The model organism of the phototrophic green sulfur bacteria, Chlorobaculum tepidum, both produces and degrades (oxidizes) extracellular, insoluble sulfur globules (S⁰) as an obligate intermediate of its energy metabolism. Thus, Cba. tepidum provides a platform to study microbial production and degradation of insoluble sulfur, as well as microbe-sulfur interactions, within a single system. Through the application of factorial experimental design and proteomic analyses, this work seeks to obtain novel insights into microbial interactions with insoluble sulfur.

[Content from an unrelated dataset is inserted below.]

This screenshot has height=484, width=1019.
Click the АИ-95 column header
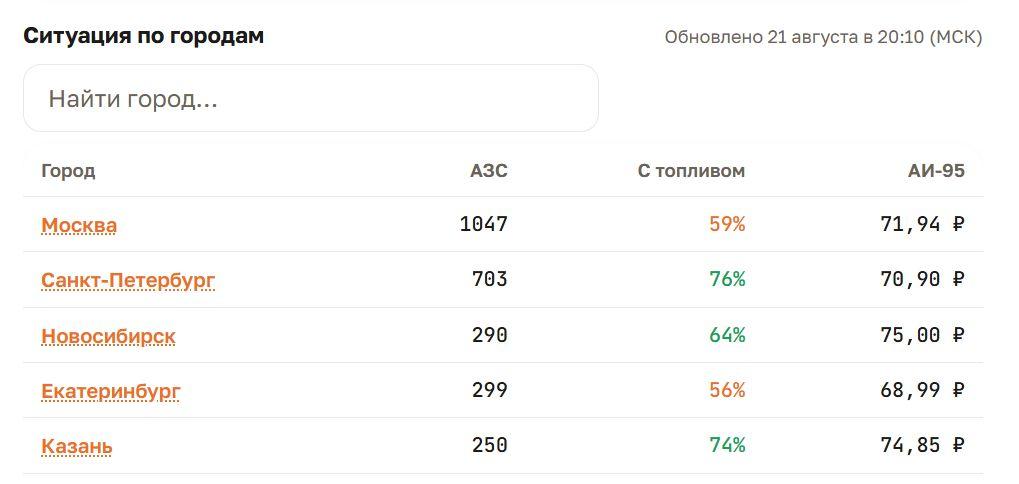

To address known challenges with growth variability, a systematic approach to reproducibly culture and characterize Cba. tepidum under a range of conditions was first established. These studies, which spanned a factorial space of S⁰-synthesizing and S⁰-degrading states and a range of light fluxes (the energetic landscape), provided unexpected insights into Cba. tepidum sulfur and energy metabolism. For example, at low light flux, kinetic limitations on electron donor oxidation were observed which are not obvious consequences of current electron transport models for Cba. tepidum.

Proteomic analyses identified over 40 proteins that associate with purified biogenic S⁰, including uncharacterized proteins and proteins involved in sulfur oxidation pathways. Beyond an improved mechanistic understanding of microbe-sulfur interactions, these protein identifications inform efforts to functionalize nanoparticles and other surfaces for biocompatibility.